* What is required: The only acceptable output is every entry, printed exactly.

* Entries shown:

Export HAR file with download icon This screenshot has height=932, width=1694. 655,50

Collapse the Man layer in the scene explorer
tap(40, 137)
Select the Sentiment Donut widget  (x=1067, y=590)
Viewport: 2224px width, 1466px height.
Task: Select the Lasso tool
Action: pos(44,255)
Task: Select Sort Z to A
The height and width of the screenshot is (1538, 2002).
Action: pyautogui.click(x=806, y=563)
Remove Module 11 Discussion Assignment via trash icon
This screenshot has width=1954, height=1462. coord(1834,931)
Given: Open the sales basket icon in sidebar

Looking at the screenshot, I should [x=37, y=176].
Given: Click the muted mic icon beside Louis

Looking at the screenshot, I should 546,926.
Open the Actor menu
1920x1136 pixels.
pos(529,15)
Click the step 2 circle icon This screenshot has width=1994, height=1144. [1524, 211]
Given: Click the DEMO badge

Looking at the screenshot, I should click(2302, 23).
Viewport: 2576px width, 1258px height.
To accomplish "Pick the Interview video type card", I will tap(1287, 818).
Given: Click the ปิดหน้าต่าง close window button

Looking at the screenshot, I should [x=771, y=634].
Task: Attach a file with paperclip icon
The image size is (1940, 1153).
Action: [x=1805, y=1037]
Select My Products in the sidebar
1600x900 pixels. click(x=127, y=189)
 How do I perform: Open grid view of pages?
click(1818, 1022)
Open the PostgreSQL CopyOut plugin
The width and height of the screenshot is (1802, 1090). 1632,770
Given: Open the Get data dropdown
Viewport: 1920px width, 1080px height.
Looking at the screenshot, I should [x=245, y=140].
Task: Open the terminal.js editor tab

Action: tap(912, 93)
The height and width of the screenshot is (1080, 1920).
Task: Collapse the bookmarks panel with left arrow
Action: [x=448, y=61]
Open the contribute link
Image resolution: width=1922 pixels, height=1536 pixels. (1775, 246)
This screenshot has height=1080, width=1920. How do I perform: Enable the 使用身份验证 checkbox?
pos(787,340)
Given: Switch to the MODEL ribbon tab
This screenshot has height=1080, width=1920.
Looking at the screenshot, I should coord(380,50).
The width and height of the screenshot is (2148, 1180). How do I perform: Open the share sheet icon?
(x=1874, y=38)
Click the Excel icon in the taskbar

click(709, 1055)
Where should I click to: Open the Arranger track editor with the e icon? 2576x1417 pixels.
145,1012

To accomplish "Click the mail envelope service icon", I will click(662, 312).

* Exercise answer:
Export HAR file with download icon This screenshot has height=932, width=1694. 655,50

Collapse the Man layer in the scene explorer
tap(40, 137)
Select the Sentiment Donut widget  (x=1067, y=590)
Viewport: 2224px width, 1466px height.
Task: Select the Lasso tool
Action: pos(44,255)
Task: Select Sort Z to A
The height and width of the screenshot is (1538, 2002).
Action: pyautogui.click(x=806, y=563)
Remove Module 11 Discussion Assignment via trash icon
This screenshot has width=1954, height=1462. coord(1834,931)
Given: Open the sales basket icon in sidebar

Looking at the screenshot, I should [x=37, y=176].
Given: Click the muted mic icon beside Louis

Looking at the screenshot, I should 546,926.
Open the Actor menu
1920x1136 pixels.
pos(529,15)
Click the step 2 circle icon This screenshot has width=1994, height=1144. [1524, 211]
Given: Click the DEMO badge

Looking at the screenshot, I should click(2302, 23).
Viewport: 2576px width, 1258px height.
To accomplish "Pick the Interview video type card", I will tap(1287, 818).
Given: Click the ปิดหน้าต่าง close window button

Looking at the screenshot, I should [x=771, y=634].
Task: Attach a file with paperclip icon
The image size is (1940, 1153).
Action: [x=1805, y=1037]
Select My Products in the sidebar
1600x900 pixels. click(x=127, y=189)
 How do I perform: Open grid view of pages?
click(1818, 1022)
Open the PostgreSQL CopyOut plugin
The width and height of the screenshot is (1802, 1090). 1632,770
Given: Open the Get data dropdown
Viewport: 1920px width, 1080px height.
Looking at the screenshot, I should [x=245, y=140].
Task: Open the terminal.js editor tab

Action: tap(912, 93)
The height and width of the screenshot is (1080, 1920).
Task: Collapse the bookmarks panel with left arrow
Action: [x=448, y=61]
Open the contribute link
Image resolution: width=1922 pixels, height=1536 pixels. (1775, 246)
This screenshot has height=1080, width=1920. How do I perform: Enable the 使用身份验证 checkbox?
pos(787,340)
Given: Switch to the MODEL ribbon tab
This screenshot has height=1080, width=1920.
Looking at the screenshot, I should coord(380,50).
The width and height of the screenshot is (2148, 1180). How do I perform: Open the share sheet icon?
(x=1874, y=38)
Click the Excel icon in the taskbar

click(709, 1055)
Where should I click to: Open the Arranger track editor with the e icon? 2576x1417 pixels.
145,1012

To accomplish "Click the mail envelope service icon", I will click(662, 312).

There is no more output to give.